The government plans to provide millions in funding to local authorities and homeowners to install electric vehicle charge points to incentivise drivers to “go electric”.

Businesses can increase demand for electric vehicles by making them available under company car schemes but need to consider the related tax implications.

In the third article of our series, Tax in 2024 for the Future Energy Sector, the TLT tax team provide an overview of the tax implications for businesses and employees of “going electric”.

How are company cars usually taxed?

If an employer makes a car available to an employee (or a member of their family or household) in a tax year, without ownership in the car being transferred to that person, and the car is available for private use then a taxable benefit in kind (BiK) arises for the employee.

The cash equivalent of the benefit of the car is taxed as the employee’s earnings for the relevant tax year, meaning that the employee will pay income tax at their marginal tax rate based on the value of the BiK they receive, and the employer will pay Class 1A NICs based on that amount.

Calculating the cash equivalent involves, broadly, multiplying the manufacturer’s list price for the car when new (less any capital contributions to the cost of the car made by the employee) by an “appropriate percentage” and deducting any amounts paid by the employee for the private use of the car. The “appropriate percentage” depends on the CO2 emissions of the car.

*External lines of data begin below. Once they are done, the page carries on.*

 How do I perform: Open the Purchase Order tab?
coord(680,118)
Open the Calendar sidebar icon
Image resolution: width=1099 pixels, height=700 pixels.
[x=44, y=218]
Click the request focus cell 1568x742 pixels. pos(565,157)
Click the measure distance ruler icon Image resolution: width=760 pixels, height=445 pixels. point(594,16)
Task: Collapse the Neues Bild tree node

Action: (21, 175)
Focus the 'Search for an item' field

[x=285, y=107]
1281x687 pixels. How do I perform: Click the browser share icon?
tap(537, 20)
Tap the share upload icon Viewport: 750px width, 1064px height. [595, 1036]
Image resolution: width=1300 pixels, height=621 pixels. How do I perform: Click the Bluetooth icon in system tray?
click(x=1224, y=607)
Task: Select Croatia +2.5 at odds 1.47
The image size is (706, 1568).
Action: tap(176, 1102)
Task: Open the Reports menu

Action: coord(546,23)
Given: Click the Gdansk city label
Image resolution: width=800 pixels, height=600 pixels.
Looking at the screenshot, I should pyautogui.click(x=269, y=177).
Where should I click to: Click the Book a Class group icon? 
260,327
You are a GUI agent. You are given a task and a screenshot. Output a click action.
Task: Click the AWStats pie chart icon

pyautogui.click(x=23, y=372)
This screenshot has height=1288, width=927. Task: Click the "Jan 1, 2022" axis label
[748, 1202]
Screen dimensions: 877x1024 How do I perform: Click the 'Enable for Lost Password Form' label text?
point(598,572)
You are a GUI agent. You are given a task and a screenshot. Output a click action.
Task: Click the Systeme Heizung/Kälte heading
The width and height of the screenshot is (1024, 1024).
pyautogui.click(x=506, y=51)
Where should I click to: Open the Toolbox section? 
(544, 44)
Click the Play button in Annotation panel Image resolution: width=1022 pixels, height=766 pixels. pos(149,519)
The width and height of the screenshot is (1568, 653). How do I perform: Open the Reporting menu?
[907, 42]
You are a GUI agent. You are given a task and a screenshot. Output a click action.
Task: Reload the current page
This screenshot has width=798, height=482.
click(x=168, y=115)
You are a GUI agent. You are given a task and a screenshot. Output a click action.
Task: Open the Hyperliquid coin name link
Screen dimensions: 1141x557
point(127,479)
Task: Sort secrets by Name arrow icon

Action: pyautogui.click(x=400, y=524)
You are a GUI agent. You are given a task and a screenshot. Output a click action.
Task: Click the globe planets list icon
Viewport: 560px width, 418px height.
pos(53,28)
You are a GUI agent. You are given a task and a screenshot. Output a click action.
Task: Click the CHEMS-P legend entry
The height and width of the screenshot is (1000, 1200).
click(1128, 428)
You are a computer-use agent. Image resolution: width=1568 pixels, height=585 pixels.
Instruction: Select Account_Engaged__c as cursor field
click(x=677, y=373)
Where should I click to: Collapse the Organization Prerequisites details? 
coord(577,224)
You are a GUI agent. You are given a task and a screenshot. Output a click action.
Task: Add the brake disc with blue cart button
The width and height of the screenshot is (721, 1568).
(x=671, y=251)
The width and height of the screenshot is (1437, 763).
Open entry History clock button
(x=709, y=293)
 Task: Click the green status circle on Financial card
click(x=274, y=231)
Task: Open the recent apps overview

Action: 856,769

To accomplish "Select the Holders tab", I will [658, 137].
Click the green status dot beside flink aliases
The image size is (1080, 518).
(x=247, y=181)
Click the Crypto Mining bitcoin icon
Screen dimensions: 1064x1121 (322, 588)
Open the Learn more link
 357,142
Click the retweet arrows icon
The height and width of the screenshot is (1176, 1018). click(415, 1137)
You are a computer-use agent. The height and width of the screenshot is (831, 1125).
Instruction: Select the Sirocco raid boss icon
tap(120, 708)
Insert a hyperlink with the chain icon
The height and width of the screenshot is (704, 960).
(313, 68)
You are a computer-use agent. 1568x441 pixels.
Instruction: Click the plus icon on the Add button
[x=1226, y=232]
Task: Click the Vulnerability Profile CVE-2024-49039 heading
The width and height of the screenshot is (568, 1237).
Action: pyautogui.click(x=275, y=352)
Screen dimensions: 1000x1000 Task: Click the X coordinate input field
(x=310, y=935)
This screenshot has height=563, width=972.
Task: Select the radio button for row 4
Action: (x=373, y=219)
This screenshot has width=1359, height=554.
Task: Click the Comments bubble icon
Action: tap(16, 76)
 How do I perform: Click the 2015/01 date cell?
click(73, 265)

Are there tax benefits for an employee of choosing an electric company car?

Yes, employees can make significant income tax savings if they choose an electric company car over a petrol or diesel car. This is because the “appropriate percentage” for electric cars is fixed at 2% until April 2025 (annual 1% increases are planned until 2028) which is significantly lower than the percentages for petrol and diesel cars, which can be as high as 37%.

Also, until 1 April 2025, there is no vehicle excise duty (being an annual tax paid by owners of vehicles driven or kept on public roads) payable in respect of electric vehicles. By comparison, for petrol cars the current standard flat rate of vehicle excise duty is £190.

New zero-emission electric cars registered on or after 1 April 2025 will only be required to pay vehicle excise duty at the lowest first-year rate, currently £10 a year (the standard rate will apply from the second year of registration).

Are there tax advantages for an employer of offering electric vehicles as company cars?

Yes, there are some notable advantages for employers, including:

  • where a new and unused fully electric vehicle is purchased outright before 31 March 2025, the business can claim a 100% first year capital allowance against the business’ profits;
  • where the vehicle is leased, the full leasing costs of the electric vehicle can be deducted from the business’ profits (as the usual 15% restriction for car leasing only applies if emissions exceed 50g/km); and
  • a lower BIK charge for an employee choosing an electric company car will result in a significantly reduced Class 1A NICs charge for the employer, although the saving may potentially be outweighed by the additional cost to the employer of providing an electric car.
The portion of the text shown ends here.